Aha, a ten nasz zgubiony samolot, to niech się odnajdzie i wyląduje na finale Ligi Mistrzów. Pasażerowie niech się obudzą, byle nie pamiętali co się działo. Wykasować im mózgi.
Fantazja? Pewnie! To znaczy “pewnie” – takie słowo – nie istnieje.
Czy kiedyś, w epoce tam-tamów, ktoś by uwierzył w smartfony? Debil tylko.
Albo, że można łódką z żaglem mknąć pod wiatr?

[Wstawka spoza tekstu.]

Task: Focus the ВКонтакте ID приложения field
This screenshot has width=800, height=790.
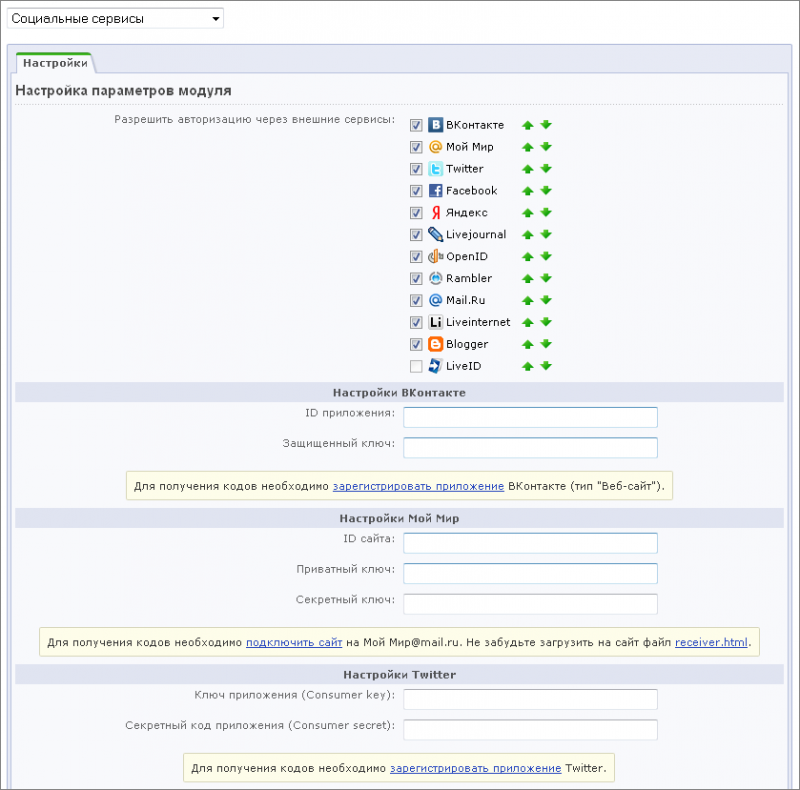Action: [x=530, y=417]
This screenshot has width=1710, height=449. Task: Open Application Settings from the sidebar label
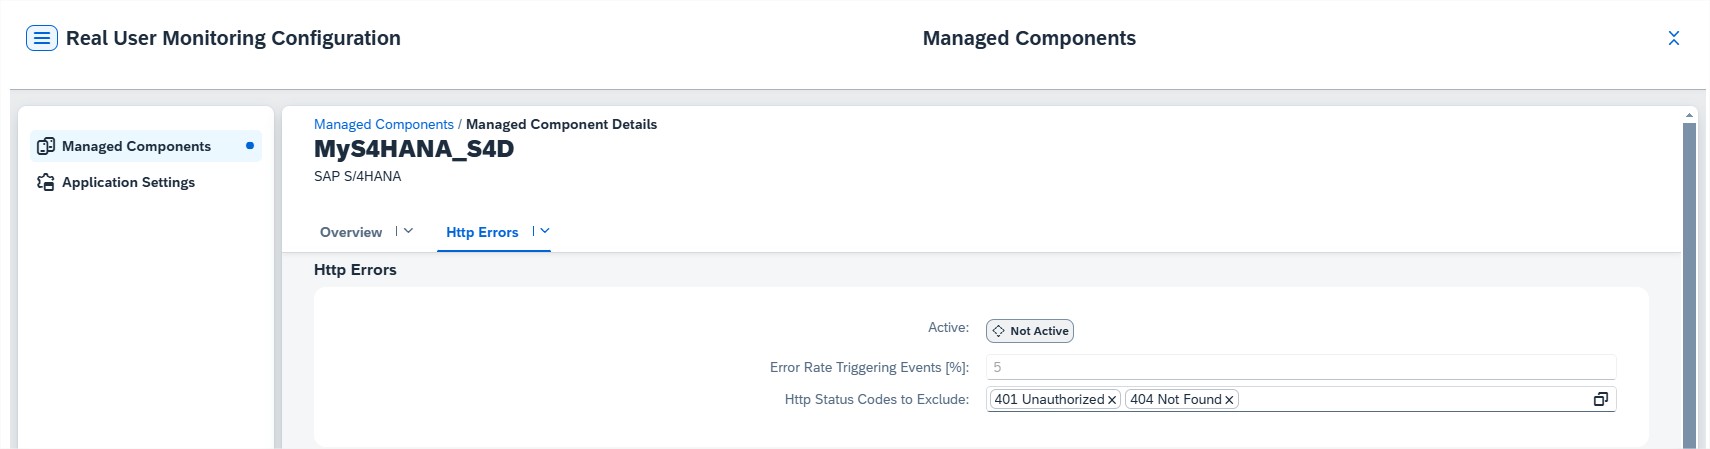[x=128, y=182]
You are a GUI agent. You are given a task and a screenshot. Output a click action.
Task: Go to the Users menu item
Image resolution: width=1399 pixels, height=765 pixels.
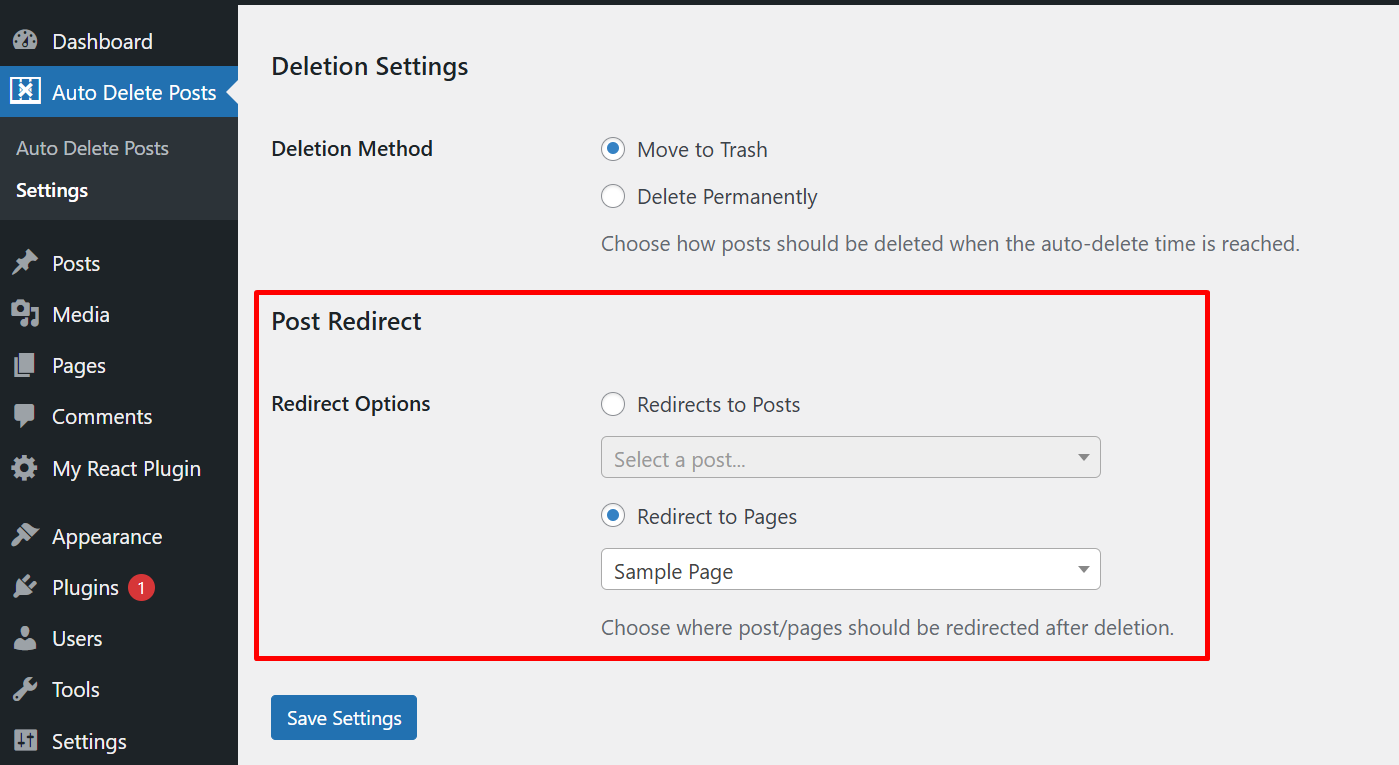[77, 638]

Właśnie, w kwietniu, skończyły się rozgrywki NCAA, to akademicka liga koszykówki w Stanach. Jak otworzycie Internet, to na górze jest info, iż koszykarze chodzą tam spać głodni, bo nie wolno im zarabiać, są amatorami, studenciakami. Nie mają – w Stanach – na jedzenie! A na finale 80 tysięcy ludzi i bilety, najdroższe, po tysiąc baksów!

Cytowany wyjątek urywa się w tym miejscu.